Founder Visi Nusantara Maju, Yusfitriadi, menegaskan bahwa Pilkada tidak langsung bukan hanya kemunduran demokrasi, tetapi juga bertentangan dengan sejarah, konstitusi, dan prinsip dasar negara republik.
Menurut Yusfitriadi, setidaknya ada enam alasan kuat mengapa Pilkada melalui DPRD harus ditolak.
Ia menilai dorongan sejumlah partai politik dan elite di DPR untuk mengubah mekanisme Pilkada merupakan bentuk pengingkaran terhadap kehendak rakyat.
“Gagasan Pilkada tidak langsung itu ahistoris. Kita sudah pernah mengalaminya pada 2014 dan ditolak luas oleh publik hingga Presiden SBY saat itu menerbitkan Perppu agar Pilkada tetap langsung,” kata Yusfitriadi dalam pernyataan tertulisnya.
Ia menjelaskan, penolakan publik pada masa lalu menjadi bukti bahwa rakyat Indonesia menghendaki kepala daerah dipilih secara langsung.
Karena itu, upaya menghidupkan kembali Pilkada melalui DPRD dinilai mengabaikan sejarah ketatanegaraan Indonesia.
Selain ahistoris, Yusfitriadi menyebut wacana tersebut juga inkonstitusional. Ia merujuk pada sejumlah putusan Mahkamah Konstitusi, antara lain Putusan MK Nomor 85 Tahun 2022, Nomor 135 Tahun 2024, dan Nomor 110 Tahun 2025.

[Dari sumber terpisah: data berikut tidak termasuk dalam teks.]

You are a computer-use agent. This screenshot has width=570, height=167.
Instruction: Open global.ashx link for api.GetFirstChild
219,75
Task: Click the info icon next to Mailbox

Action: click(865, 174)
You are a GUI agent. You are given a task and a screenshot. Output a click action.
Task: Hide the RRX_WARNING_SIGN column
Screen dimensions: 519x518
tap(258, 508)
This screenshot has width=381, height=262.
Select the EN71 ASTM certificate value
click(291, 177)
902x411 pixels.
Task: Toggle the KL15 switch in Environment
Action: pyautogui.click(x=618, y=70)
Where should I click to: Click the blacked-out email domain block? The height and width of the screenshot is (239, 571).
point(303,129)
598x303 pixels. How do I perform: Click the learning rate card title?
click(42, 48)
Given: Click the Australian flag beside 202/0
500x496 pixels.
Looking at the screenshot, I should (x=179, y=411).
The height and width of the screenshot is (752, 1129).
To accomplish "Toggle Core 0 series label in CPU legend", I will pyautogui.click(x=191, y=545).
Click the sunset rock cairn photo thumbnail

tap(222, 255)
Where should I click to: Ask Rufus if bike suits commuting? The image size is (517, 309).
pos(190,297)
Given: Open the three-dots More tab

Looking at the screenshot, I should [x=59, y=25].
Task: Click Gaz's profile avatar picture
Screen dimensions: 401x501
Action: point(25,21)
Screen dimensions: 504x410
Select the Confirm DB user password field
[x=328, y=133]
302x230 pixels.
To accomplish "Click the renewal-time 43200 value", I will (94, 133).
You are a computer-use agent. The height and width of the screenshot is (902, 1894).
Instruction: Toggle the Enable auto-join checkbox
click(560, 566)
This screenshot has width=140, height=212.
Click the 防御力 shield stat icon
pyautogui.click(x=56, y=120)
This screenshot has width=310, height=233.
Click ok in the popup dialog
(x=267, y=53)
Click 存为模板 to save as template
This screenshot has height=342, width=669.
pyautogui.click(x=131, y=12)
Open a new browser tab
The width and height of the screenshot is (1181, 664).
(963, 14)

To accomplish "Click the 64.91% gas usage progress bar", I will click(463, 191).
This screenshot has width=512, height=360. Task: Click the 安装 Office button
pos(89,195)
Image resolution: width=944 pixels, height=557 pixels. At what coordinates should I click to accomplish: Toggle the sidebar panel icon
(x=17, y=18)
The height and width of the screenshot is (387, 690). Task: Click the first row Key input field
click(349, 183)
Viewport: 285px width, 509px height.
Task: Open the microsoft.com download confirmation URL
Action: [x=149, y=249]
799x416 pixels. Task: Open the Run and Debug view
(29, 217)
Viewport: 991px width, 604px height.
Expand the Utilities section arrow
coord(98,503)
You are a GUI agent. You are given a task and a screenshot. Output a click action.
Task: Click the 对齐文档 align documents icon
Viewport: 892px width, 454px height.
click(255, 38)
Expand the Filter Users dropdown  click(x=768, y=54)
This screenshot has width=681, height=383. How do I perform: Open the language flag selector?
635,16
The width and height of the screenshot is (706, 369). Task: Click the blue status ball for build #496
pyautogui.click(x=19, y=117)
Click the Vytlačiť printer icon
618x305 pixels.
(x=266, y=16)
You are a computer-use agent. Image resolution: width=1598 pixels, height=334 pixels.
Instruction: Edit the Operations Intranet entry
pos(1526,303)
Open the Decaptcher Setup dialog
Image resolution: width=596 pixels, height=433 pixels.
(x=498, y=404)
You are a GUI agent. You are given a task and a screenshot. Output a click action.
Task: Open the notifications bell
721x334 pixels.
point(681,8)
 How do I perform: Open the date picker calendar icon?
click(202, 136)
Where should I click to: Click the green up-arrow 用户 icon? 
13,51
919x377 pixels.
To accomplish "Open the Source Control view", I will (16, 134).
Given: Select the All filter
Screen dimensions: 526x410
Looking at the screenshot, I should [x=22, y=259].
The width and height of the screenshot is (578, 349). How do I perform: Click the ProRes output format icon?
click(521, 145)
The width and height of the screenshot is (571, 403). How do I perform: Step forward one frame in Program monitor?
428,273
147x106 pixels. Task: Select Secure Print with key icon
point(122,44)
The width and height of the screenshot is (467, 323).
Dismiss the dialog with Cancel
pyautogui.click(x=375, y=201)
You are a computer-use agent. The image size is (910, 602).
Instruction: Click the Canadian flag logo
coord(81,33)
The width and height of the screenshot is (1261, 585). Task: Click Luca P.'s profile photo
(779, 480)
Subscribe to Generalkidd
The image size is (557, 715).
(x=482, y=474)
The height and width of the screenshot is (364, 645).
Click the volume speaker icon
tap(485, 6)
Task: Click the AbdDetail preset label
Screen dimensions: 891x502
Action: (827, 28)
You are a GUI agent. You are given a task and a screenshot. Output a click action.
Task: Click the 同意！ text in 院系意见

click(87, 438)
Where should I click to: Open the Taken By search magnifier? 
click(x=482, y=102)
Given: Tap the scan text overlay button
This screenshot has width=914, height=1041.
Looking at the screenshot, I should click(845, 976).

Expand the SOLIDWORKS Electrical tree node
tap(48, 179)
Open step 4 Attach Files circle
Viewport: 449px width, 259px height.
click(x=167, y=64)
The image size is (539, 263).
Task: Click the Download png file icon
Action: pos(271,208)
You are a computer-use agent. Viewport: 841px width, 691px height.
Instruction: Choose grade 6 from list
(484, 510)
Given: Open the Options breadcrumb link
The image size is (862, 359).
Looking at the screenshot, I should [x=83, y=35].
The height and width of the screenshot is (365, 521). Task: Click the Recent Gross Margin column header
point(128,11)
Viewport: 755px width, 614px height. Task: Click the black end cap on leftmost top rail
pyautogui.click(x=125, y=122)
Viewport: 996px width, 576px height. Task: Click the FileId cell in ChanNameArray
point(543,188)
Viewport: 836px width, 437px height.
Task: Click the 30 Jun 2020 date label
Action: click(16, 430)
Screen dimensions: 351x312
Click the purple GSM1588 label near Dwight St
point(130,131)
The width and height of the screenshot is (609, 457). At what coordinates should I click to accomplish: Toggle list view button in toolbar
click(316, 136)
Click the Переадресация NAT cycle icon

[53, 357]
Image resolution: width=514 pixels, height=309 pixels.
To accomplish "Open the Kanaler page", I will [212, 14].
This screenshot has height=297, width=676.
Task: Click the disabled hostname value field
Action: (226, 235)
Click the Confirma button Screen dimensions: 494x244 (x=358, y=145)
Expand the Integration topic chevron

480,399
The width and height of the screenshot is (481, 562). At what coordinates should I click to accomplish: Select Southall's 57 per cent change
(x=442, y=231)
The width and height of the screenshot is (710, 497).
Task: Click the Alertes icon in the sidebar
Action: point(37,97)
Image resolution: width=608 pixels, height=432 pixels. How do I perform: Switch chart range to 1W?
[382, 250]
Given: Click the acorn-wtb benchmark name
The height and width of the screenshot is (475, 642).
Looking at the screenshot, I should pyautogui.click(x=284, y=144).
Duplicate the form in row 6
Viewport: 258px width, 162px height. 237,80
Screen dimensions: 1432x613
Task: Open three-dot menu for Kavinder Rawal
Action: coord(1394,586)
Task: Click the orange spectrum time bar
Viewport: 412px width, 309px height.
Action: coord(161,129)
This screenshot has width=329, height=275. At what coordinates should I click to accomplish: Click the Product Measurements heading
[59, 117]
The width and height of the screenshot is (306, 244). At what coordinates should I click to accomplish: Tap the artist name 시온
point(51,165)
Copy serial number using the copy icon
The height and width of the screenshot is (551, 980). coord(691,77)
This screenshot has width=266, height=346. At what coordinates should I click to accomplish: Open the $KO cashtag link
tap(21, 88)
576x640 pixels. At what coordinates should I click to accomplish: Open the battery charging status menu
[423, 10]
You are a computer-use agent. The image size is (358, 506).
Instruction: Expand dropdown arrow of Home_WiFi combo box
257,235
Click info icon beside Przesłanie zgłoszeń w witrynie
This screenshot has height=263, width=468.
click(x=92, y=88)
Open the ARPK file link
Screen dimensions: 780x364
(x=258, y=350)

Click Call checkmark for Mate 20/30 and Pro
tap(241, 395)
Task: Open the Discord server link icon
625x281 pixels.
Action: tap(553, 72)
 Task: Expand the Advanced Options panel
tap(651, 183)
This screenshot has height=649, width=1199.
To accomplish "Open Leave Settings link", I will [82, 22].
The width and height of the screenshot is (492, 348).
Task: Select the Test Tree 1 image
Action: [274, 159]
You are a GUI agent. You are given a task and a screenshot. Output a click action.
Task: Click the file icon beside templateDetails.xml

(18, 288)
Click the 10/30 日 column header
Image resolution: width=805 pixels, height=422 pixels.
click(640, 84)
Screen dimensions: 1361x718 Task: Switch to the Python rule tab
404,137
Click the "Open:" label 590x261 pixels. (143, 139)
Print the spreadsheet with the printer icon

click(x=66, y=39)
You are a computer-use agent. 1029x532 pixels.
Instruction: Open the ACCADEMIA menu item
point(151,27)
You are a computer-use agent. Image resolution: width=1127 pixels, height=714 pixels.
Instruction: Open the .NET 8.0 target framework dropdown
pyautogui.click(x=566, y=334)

“Mahkamah Konstitusi sudah menegaskan bahwa Pilkada adalah bagian dari rezim pemilu. Artinya, Pilkada harus dilaksanakan secara langsung sebagai perwujudan kedaulatan rakyat,” ujarnya.
Ia juga menilai Pilkada tidak langsung bertentangan dengan prinsip bernegara. Indonesia, kata dia, adalah negara republik dengan sistem presidensial, bukan monarki atau parlementer.
“Dalam sistem republik presidensial, mandat kekuasaan datang langsung dari rakyat. Prinsip ini seharusnya berlaku dari pusat hingga daerah,” tegas Yusfitriadi.
Lebih jauh, ia menilai Pilkada melalui DPRD berpotensi merampas hak politik rakyat. Menurutnya, hak memilih pemimpin adalah inti dari kedaulatan rakyat yang tidak boleh diamputasi.
“Kalau Pilkada dikembalikan ke DPRD, rakyat dipaksa membeli kucing dalam karung. Mereka tidak lagi tahu dan menentukan langsung siapa pemimpinnya,” katanya.
Dampak lainnya, lanjut Yusfitriadi, adalah hilangnya akuntabilitas kepala daerah kepada rakyat. Kepala daerah yang dipilih DPRD dinilai lebih berpotensi tunduk pada kepentingan kekuasaan dan oligarki.
“Kepala daerah tidak lagi bertanggung jawab kepada rakyat, tetapi kepada elite politik yang memilihnya,” ujarnya.
Ia juga mengingatkan bahwa mekanisme tersebut merupakan praktik lama di era Orde Baru, ketika hak politik rakyat dikebiri selama lebih dari tiga dekade.
“Reformasi diperjuangkan dengan darah dan air mata. Reformasi menjadi tidak bermakna jika kita kembali ke praktik Orde Baru, termasuk Pilkada melalui DPRD,”tuturnya.
Atas dasar enam argumen tersebut, Yusfitriadi menilai tidak ada satu pun alasan konstitusional yang dapat membenarkan penghapusan Pilkada langsung.
Ia pun mendorong masyarakat sipil untuk bersuara dan membangun gerakan penolakan.
“Saya berharap penolakan Pilkada tidak langsung menjadi gerakan besar untuk kembali mengingatkan wakil rakyat agar tidak terus-menerus bertindak bertentangan dengan kehendak rakyat,” pungkasnya.